For everyone who exalts himself will be humbled,
but the one who humbles himself will be exalted.
The social distinctions that were very explicit in the world of Jesus are still present in our time. It was clear who was higher and lower, included and excluded, important and unimportant. It still matters far too often in our Christian communities. Jesus holds his followers to a different set of values. They are called to humble themselves and seek to model a social system marked by radical inclusion. It is in stark contrast to what his world held. Humility and inclusion were very rarely considered virtues in the Greco-Roman moral world. Yet, these are the values Jesus upheld. There was a reversal. The lowest place is to be chosen and those who cannot return the invitation, “the poor, the crippled, the lame, and the blind”, are to be invited. The world is turned upside down by a radical vision that all people are invited to the community of Jesus. In our time, any worshipping Christian community that is not shaped by this is denying the kingdom vision of Jesus revealed in the Gospel of Luke.
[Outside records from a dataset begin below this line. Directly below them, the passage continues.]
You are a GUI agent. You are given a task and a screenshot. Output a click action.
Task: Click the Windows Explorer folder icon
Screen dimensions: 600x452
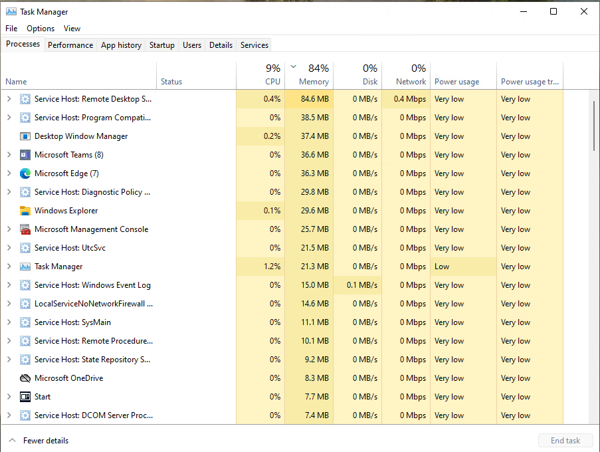[x=25, y=211]
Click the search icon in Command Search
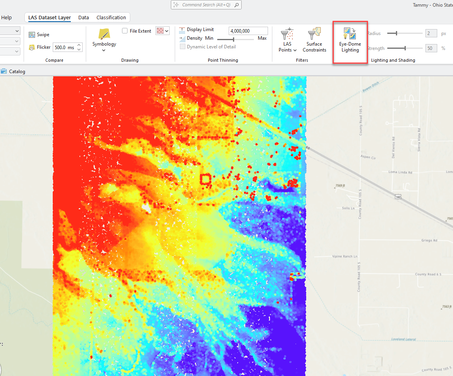The width and height of the screenshot is (453, 376). click(x=236, y=5)
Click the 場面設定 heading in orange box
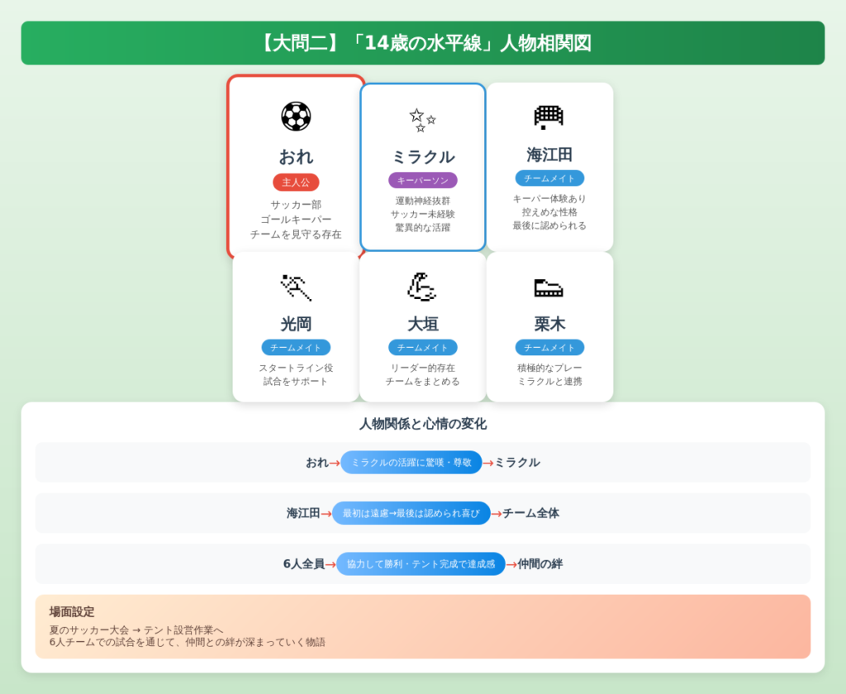 click(x=72, y=612)
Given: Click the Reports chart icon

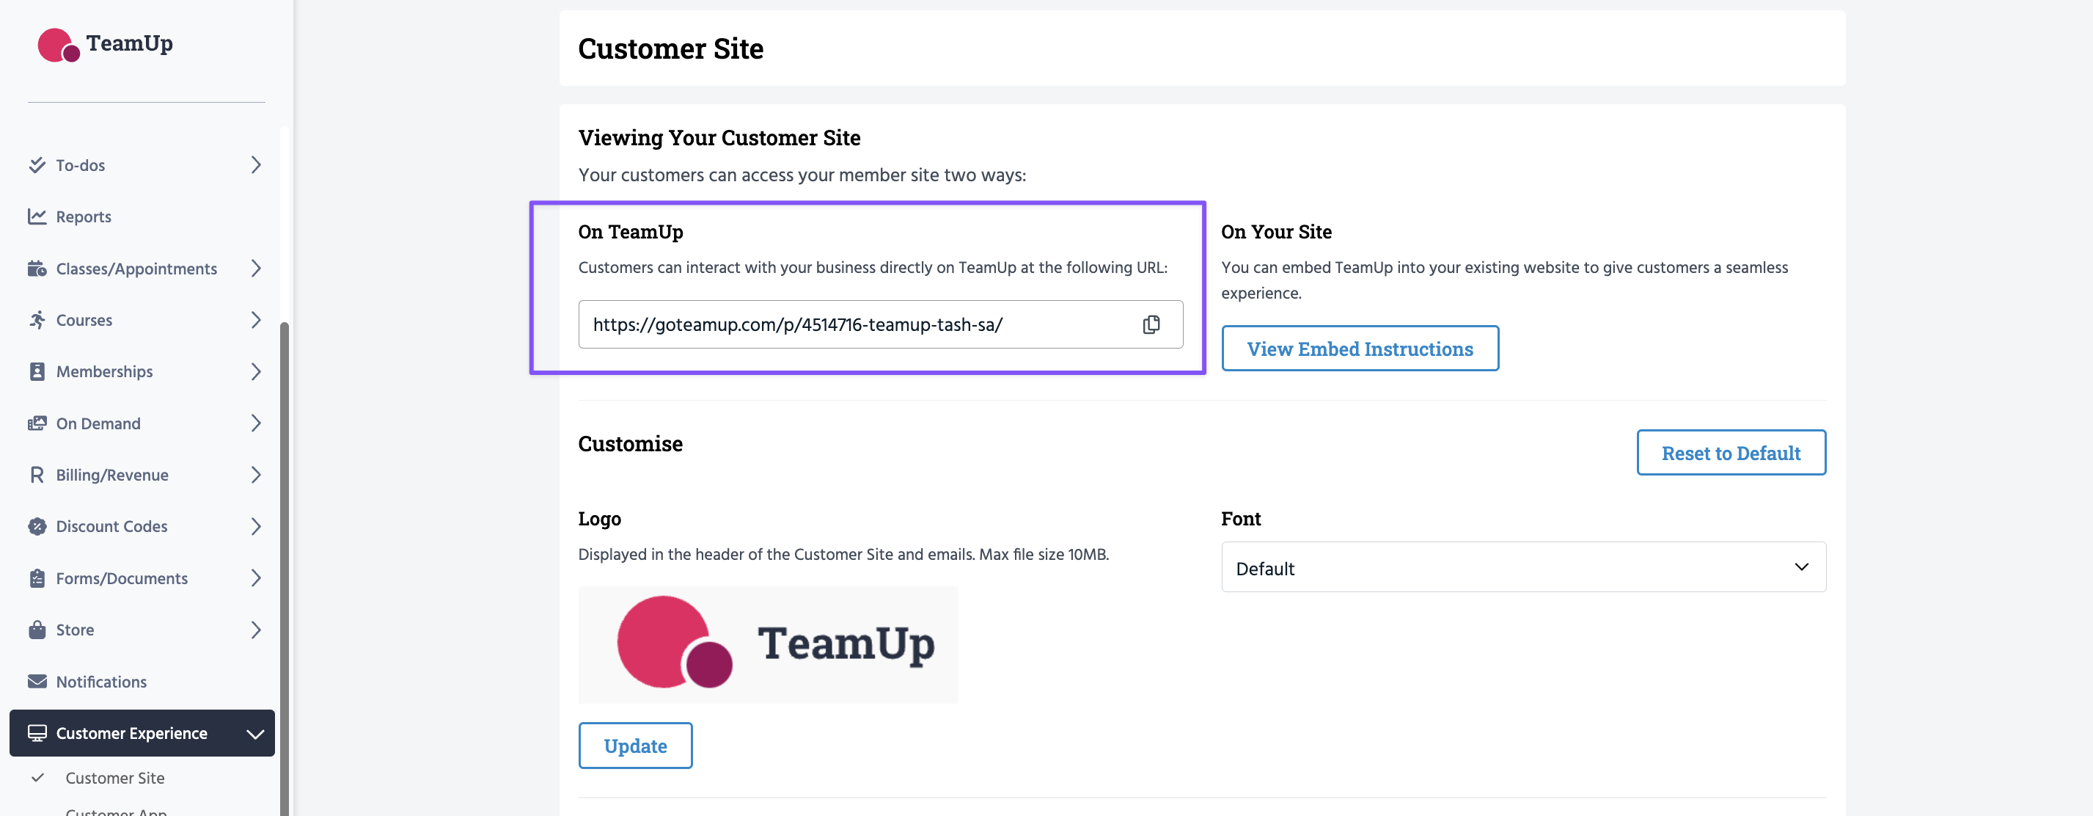Looking at the screenshot, I should (37, 216).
Welcome one another as Christ has welcomed you,
Who are the” poor, lame and blind” of your social world? How are they excluded or included from your community? How do your religious leaders treat them? What is expected”? Where are the “highest places” at the table?
When you hold a lunch or a dinner,
do not invite your friends or your brothers
or your relatives or your wealthy neighbors,
in case they may invite you back and you have repayment.
Rather, when you hold a banquet,
invite the poor, the crippled, the lame, the blind;
blessed indeed will you be because of their inability to repay you.
Learn from me, for I am meek and humble of heart.
Let the Church always be a place of mercy and hope, where everyone is welcomed, loved and forgiven,
The gospel is before all else a call to live differently, so that life can be shared with others.
Jesus’s identity as one of the least of these is not a romantic, charitable notion; it is Jesus’s reality. The homeless, the poor, the incarcerated are Jesus’s friends, family, disciples, and followers, and Jesus himself. Jessica C. Williams
Fellowship is a kind of belonging that isn’t based on status, achievement, or gender, but instead is based on a deep belief that everyone matters, everyone is welcome, and everyone is loved, no conditions, no exceptions.
I pray, I dream that we become a people who are known not because we have a huge steeple or beautiful stained glass or interesting buildings but because we are so hospitable, so celebratory, that we are constantly inviting others in and sharing Jesus.